## Your objective:
Write out each line of the records that has "computer" in it.

::::::::

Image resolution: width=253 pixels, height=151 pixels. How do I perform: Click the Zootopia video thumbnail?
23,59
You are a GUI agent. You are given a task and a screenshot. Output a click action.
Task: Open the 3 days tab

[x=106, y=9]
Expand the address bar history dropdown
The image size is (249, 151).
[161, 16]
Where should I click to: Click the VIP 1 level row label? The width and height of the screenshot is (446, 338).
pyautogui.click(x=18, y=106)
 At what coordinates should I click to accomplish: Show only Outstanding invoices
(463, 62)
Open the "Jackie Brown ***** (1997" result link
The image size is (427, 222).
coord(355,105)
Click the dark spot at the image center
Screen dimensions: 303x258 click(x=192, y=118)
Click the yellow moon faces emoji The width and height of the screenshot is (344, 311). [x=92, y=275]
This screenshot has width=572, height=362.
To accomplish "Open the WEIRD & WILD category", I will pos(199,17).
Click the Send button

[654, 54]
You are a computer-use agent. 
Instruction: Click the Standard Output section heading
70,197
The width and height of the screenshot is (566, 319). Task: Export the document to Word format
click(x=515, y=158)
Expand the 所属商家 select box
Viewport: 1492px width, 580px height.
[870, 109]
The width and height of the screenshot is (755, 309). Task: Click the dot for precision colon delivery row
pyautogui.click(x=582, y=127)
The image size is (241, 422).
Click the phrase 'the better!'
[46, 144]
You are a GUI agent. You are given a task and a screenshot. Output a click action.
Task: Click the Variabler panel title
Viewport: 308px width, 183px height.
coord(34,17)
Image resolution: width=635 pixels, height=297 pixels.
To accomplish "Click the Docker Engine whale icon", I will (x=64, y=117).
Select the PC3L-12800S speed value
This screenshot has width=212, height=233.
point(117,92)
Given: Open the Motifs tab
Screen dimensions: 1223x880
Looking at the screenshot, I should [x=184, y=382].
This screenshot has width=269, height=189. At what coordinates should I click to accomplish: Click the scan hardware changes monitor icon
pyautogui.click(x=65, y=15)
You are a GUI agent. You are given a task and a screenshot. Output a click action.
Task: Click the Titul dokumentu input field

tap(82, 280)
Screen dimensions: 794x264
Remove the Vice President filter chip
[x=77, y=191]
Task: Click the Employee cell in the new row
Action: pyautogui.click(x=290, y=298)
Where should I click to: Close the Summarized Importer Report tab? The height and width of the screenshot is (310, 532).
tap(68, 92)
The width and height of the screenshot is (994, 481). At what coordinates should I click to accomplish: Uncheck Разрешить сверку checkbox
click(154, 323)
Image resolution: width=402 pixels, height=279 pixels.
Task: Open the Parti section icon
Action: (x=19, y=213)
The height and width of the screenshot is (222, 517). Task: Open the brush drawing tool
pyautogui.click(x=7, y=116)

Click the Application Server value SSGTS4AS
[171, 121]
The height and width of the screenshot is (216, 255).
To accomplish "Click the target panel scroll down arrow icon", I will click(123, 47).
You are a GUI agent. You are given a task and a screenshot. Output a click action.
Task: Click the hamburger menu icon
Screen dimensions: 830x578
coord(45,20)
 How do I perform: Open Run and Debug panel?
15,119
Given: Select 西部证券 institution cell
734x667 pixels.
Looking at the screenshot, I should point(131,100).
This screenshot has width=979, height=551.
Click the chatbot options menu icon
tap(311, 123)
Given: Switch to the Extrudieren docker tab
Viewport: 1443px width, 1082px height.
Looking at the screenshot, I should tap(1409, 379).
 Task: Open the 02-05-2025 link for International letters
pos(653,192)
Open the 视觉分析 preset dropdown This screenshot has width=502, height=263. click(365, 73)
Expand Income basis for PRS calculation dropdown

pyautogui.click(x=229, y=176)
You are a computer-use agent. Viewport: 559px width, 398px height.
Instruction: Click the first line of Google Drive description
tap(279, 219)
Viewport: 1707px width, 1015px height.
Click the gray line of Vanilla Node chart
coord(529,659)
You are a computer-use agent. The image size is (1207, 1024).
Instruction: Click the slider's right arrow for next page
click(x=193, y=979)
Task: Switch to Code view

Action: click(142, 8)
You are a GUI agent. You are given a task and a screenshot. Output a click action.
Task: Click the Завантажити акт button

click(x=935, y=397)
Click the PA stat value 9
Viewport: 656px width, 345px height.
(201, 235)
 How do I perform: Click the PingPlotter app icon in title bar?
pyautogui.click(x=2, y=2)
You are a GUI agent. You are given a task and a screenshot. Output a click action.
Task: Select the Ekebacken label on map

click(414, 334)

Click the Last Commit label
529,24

::::::::

## Your solution:
You are a computer-use agent. 
You are a computer-use agent. Viewport: 559px width, 398px height.
You are a computer-use agent. The image size is (1207, 1024).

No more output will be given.